There is a barn on Baker Road.
Dickerson Road rambles out of East Nashville and gives way to Springfield Highway somewhere north of Goodlettsville; city gives way to suburb, suburb gives way to what precious little patch of rural life is left in Davidson County.
Just after the highways diverge is Baker Road, a ribbon of concrete not unlike many others in the outlying parts of Davidson County.
And on Baker Road, there is a barn, not unlike many others.
In that barn lives a candidate for state representative.
According to his filing with the Davidson County Election Commission, District 50 Republican hopeful Charles Williamson — who gained a modicum of fame in 2010 with an Internet ad casting a comparison between bison feces and his then-opponent Rep. Mike Turner — lives in that barn.
According to Metro Codes, that barn is not approved for human occupancy.
So why is Williamson living in a barn when he owns a million-dollar mansion 17 miles away on Safety Harbor Cove?
Williamson told The Tennessean it’s because he wanted to spend more time on the farm, hanging out with his bison and what have you.
But, of course, there’s probably another reason.
The Safety Harbor home — he used the address for his 2010 run — is in Turner’s district.
The barn is in District 50, left without an incumbent as longtime Rep. Gary Moore opted against running for re-election.
That decision to bunk in the barn seems easy enough to understand — if a little cynical — but the question of whether Williamson can use the barn as his home address is a little more esoteric.
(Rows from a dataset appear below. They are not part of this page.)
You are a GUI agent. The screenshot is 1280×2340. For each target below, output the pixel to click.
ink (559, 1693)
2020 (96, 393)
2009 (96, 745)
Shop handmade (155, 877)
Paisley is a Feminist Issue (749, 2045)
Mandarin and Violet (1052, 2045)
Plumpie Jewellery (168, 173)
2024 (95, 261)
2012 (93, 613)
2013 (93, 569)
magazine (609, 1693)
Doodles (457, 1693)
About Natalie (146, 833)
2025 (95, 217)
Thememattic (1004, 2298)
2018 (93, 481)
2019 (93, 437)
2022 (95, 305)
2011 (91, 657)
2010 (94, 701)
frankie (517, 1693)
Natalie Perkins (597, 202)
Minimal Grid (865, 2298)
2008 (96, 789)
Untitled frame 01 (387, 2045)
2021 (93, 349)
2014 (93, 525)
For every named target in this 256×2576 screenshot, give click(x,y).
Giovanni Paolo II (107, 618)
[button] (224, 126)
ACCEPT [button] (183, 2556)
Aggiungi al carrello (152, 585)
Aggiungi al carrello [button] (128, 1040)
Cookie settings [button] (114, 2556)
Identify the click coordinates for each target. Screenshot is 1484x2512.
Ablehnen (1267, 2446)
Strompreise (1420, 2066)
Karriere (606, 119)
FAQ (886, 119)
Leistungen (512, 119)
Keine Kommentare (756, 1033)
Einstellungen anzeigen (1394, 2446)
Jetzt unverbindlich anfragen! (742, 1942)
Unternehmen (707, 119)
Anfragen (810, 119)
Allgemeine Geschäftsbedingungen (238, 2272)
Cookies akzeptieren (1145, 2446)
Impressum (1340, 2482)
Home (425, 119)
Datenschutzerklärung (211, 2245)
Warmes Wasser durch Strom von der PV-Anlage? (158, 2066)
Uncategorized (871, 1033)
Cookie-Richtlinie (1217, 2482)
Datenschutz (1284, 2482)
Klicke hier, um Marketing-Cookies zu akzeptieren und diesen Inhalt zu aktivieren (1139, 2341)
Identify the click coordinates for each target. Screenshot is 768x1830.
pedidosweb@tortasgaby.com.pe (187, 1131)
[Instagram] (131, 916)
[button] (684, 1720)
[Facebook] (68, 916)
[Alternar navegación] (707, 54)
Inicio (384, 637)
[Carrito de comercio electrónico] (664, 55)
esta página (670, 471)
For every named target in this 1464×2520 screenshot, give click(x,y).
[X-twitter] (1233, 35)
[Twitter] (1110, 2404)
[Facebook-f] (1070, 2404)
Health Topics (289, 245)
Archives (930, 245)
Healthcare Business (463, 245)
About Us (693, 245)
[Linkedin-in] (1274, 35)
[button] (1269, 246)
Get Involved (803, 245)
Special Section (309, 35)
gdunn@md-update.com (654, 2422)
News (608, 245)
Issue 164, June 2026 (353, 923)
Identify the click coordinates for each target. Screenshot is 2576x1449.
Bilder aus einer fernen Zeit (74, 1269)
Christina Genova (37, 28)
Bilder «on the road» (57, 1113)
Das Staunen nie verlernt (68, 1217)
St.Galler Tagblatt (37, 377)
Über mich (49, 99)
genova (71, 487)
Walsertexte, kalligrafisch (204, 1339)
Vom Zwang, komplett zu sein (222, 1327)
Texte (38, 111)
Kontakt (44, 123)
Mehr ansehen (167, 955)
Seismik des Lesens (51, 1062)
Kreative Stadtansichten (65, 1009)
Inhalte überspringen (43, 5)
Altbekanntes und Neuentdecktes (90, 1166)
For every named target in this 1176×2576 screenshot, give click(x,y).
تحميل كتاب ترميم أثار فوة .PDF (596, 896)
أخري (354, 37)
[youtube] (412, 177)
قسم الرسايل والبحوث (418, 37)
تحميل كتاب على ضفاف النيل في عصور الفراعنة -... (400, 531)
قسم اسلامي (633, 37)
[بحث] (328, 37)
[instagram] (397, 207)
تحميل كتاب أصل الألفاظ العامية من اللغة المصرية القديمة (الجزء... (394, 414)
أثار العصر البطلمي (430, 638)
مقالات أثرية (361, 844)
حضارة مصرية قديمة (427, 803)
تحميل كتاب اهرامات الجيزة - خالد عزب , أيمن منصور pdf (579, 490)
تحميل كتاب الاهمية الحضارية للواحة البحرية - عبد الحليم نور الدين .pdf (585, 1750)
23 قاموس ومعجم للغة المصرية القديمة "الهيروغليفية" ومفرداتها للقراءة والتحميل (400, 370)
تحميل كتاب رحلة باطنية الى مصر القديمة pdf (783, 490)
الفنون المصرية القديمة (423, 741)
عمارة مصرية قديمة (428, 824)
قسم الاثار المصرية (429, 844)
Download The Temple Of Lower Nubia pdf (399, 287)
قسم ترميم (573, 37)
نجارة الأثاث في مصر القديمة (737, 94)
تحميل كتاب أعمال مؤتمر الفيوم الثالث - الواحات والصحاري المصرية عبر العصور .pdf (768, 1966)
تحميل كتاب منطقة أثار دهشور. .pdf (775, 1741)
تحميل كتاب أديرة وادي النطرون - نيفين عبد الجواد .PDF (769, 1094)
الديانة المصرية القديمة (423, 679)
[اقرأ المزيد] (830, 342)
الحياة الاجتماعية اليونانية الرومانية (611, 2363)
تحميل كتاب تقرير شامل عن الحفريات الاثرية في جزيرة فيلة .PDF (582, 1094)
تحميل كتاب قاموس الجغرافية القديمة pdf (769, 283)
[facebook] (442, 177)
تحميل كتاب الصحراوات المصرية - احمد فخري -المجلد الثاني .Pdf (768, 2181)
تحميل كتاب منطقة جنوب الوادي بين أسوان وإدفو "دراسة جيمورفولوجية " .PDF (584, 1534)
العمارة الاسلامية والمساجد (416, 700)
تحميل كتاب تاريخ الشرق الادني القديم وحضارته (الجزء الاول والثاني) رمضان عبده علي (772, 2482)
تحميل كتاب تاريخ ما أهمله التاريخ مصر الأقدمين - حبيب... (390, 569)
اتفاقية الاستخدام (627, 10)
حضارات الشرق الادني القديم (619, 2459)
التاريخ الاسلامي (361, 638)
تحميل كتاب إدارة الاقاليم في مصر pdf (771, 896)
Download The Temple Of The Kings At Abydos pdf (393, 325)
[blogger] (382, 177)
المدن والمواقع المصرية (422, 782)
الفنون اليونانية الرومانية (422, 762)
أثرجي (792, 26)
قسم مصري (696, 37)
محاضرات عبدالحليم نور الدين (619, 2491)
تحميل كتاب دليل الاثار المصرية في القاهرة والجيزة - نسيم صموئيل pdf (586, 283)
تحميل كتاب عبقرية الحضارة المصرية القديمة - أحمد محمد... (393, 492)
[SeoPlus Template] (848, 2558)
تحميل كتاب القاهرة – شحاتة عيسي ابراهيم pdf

State law requires that “residences” be used as addresses for voting purposes. Metro Codes says the barn isn’t technically a residence; Williamson isn’t sure if the error is his fault or the codes department’s.
And here’s the weirdest thing: It really doesn’t matter where Williamson lives.
The Tennessee Constitution requires only that state representatives live in the county they intend to represent. Perceptions aside — sometimes voters bristle at “outsiders” representing them — Williamson is on the right side of the county line and right side of the constitutional requirement.
Whether he’s on the wrong side of the politics is another matter entirely.